The Once and Future Witches
In her new novel, set in the 1890s, author Harrow gathers witchcraft and suffrage into the same sentence, and the authentic historical fight for women’s rights and equality becomes a natural backdrop. Following the death of their abusive father, sisters Bella, Agnes and Juniper are reunited in an imagined New Salem after a seven-year separation, whilst accidentally conjuring a mysterious tower in the middle of town. Each believes themselves abandoned by the others, and their grievances are deep and contentious, even as their blood ties draw them into a world of magic and mayhem. As tensions rise, the small coven grows, and their opposition to oppression stretches beyond demonstrations in the streets to the highest echelons of town politics, where malice lurks behind every shadow, and the flames of hysteria are being deliberately and furiously fanned.
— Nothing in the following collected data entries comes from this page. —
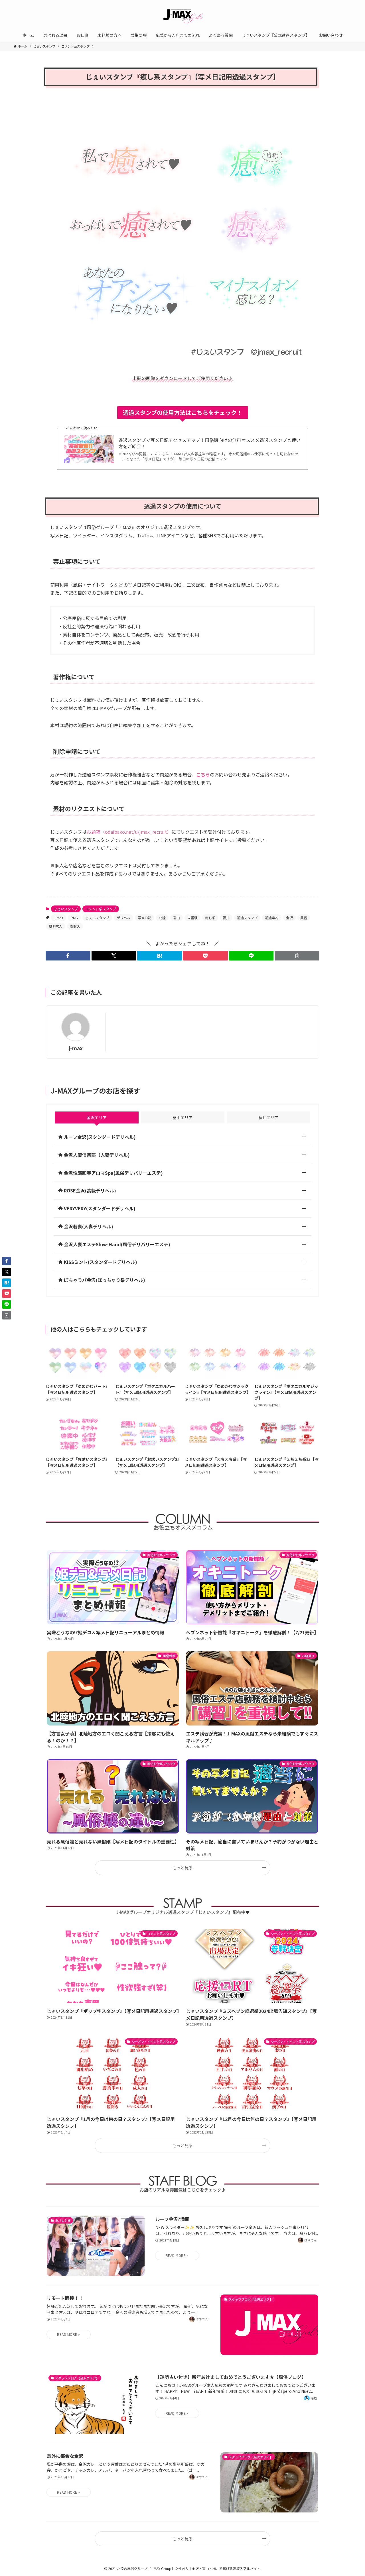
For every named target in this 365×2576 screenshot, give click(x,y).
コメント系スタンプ (100, 908)
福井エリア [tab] (268, 1117)
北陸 (162, 917)
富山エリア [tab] (182, 1117)
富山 (176, 917)
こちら (203, 774)
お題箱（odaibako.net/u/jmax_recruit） (129, 831)
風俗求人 (55, 926)
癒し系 (210, 917)
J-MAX (58, 917)
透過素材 (272, 917)
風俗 (303, 917)
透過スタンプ (247, 917)
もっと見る (182, 1868)
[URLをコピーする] (297, 955)
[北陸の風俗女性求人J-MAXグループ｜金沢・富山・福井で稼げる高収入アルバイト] (182, 15)
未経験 (192, 917)
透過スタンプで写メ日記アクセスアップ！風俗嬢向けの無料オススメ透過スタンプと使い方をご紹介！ (209, 443)
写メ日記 (144, 917)
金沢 (289, 917)
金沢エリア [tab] (97, 1117)
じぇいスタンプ (66, 908)
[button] (68, 955)
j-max (76, 1048)
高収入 (75, 926)
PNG (74, 917)
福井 (226, 917)
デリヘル (123, 917)
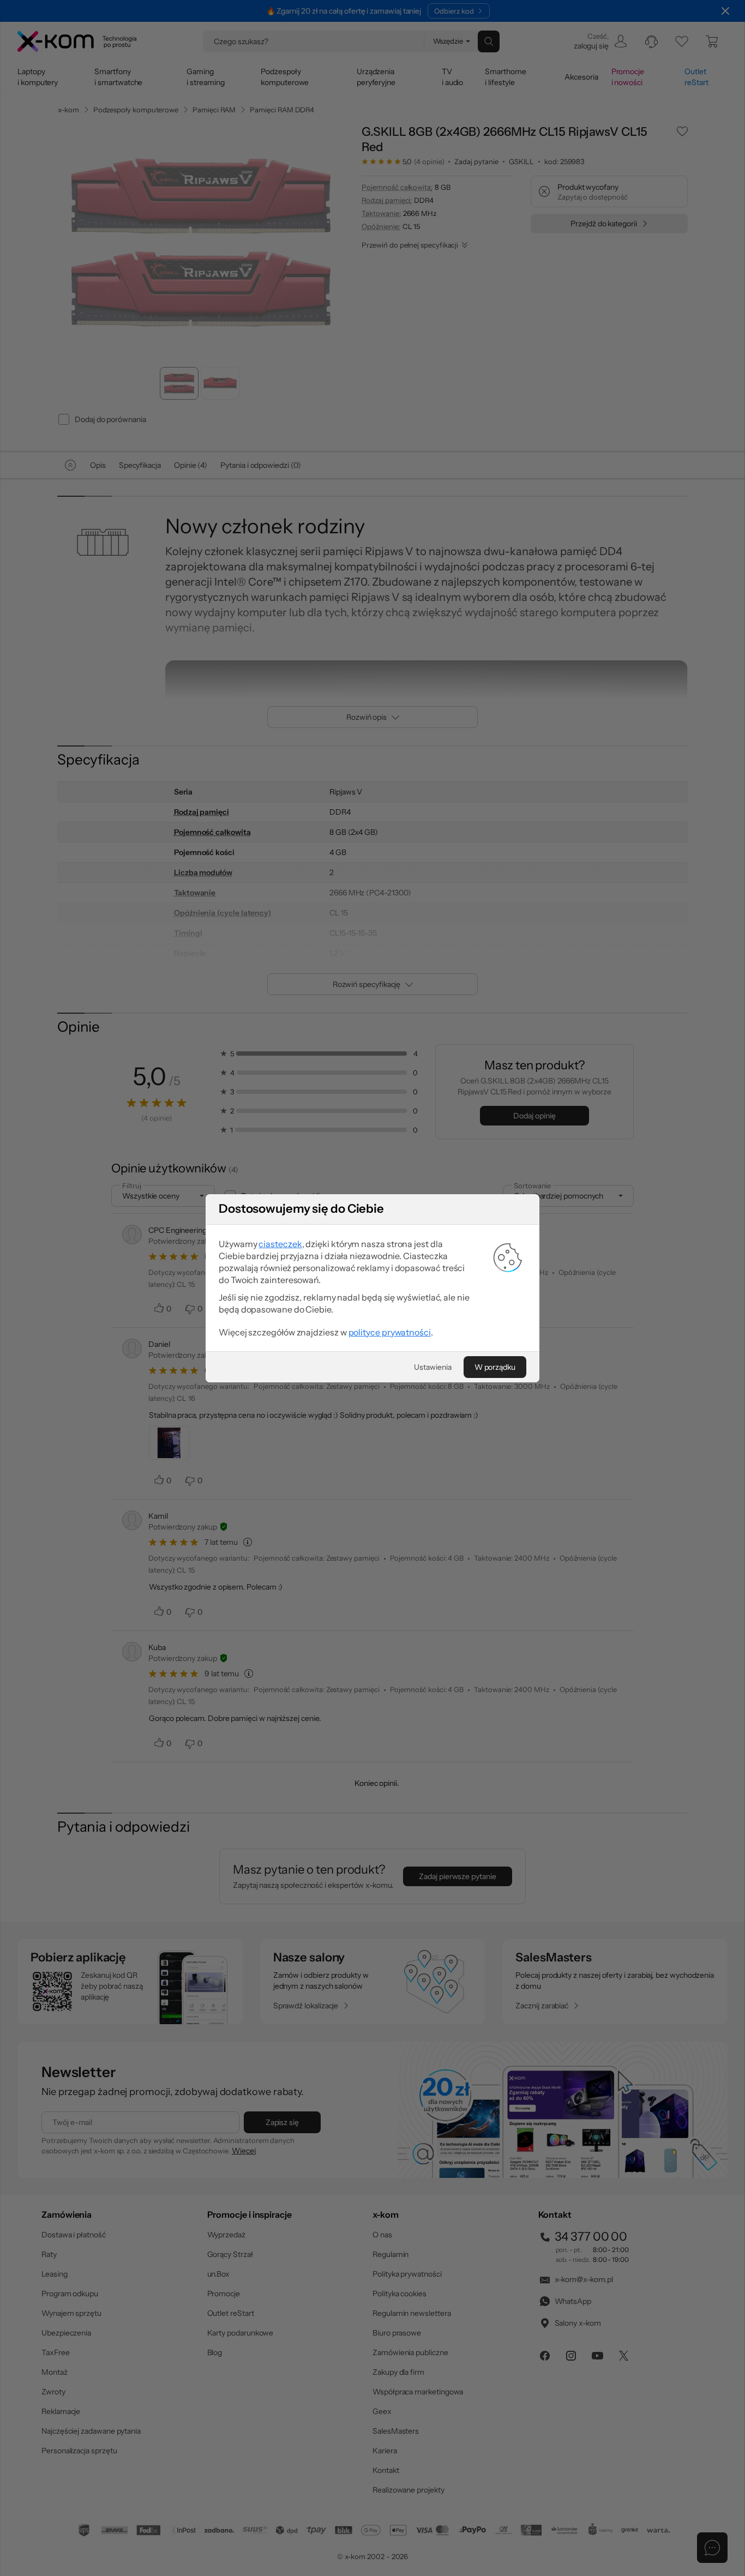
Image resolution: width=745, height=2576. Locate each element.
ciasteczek (280, 1243)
Harrow populates her wryly humorous, ultra-feminist fantasy with mildly distorted nursery rhymes (“Little Girl Blue”) and fairy tales (“The Sisters Grimm”). She gives the three sisters beautifully wrought, distinctive characteristics, strong yet fallible: James Juniper is antagonistic and recklessly brave, Beatrice Belladonna studious and thoughtful, Agnes Amaranth fearful and uneasy, with good reason.
Many of the coven suffer abuse and imprisonment by Inquisition-like henchmen as events come to an explosive conclusion, after which comes a deeply satisfying epilogue. To say more would be to give away spoilers, of which there are many. Most interesting is the idea that it isn’t witch blood which offers a potential for women’s power, but rather the “will, the way and the words” passed down through the generations. This adds intriguing speculation to the idea that there’s no such thing as witches. “That’s all magic is really: the space between what you have and what you need.” Eagerly recommended to readers of Louisa Morgan, Katherine Howe and Paula Brackston.